LightGBM is a gradient boosting framework that is designed for speed and efficiency. It is particularly well-suited for handling large datasets and high-dimensional data.
- Tree Growth: Splits the tree leaf-wise, which can lead to faster convergence compared to level-wise growth.
- Learning Rate: Similar to Gradient Descent, LightGBM uses a learning rate to control the contribution of each tree.
- DART: A variant of LightGBM known for its performance.
- Parameter Definition: Requires parameters to be defined in a dictionary for model configuration.
Key Parameters
- Learning Rate: Controls the step size at each iteration while moving toward a minimum of the loss function.
- Number of Leaves: Determines the complexity of the tree model.
Advantages
- Speed: Renowned for its speed, often outperforming other gradient boosting implementations.

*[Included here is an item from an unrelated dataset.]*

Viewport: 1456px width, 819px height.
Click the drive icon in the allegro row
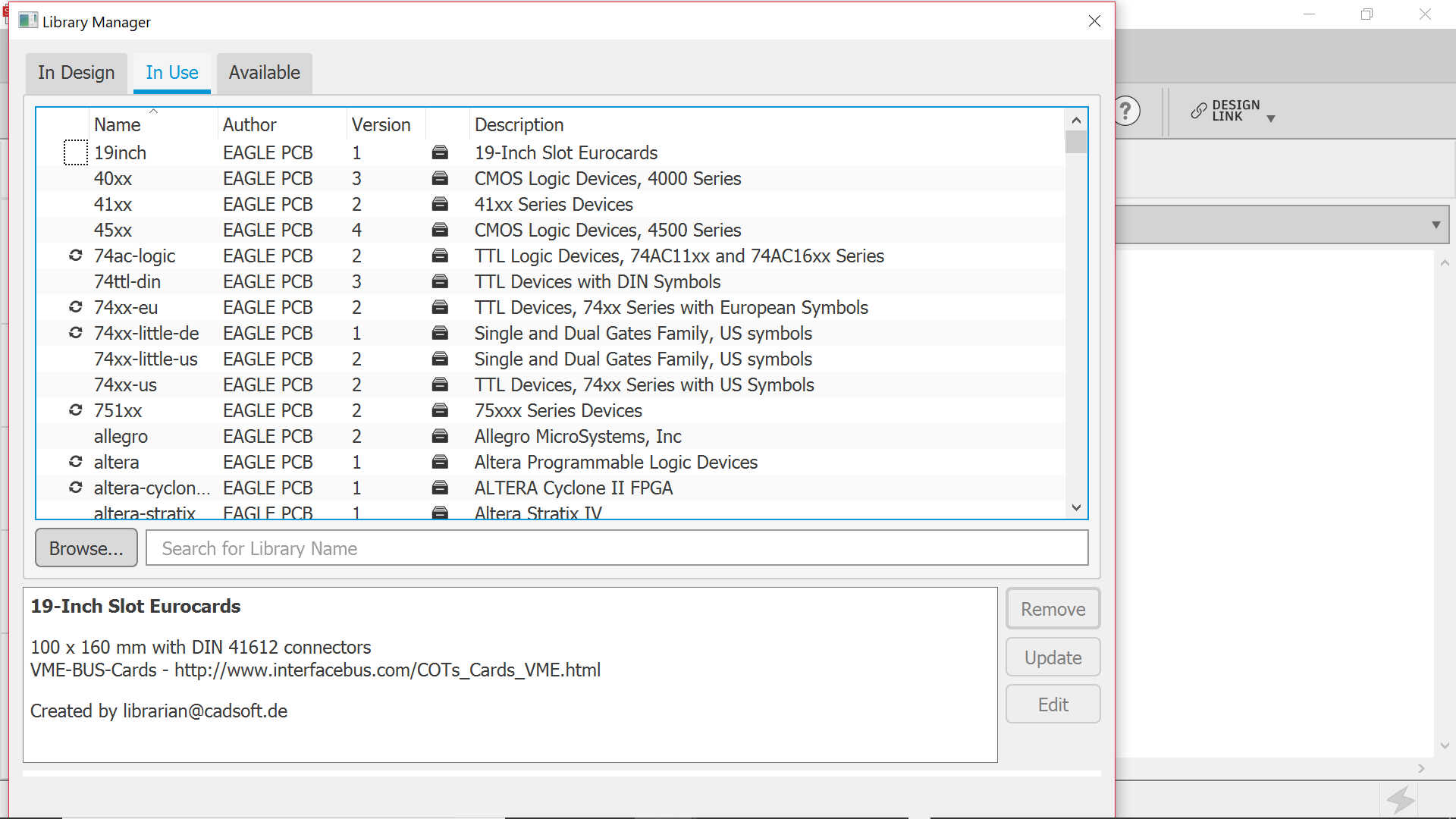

- Memory Usage: Optimizes memory usage, enabling efficient handling of large datasets.
- Leaf-Wise Growth: Grows trees leaf-wise, leading to faster convergence.
- Parallel and GPU Learning: Supports parallel and GPU learning for further speedup.
Use Cases
- Large Datasets: Ideal for applications where speed is crucial.
- High-Dimensional Data: Efficient when dealing with high-dimensional data and categorical features.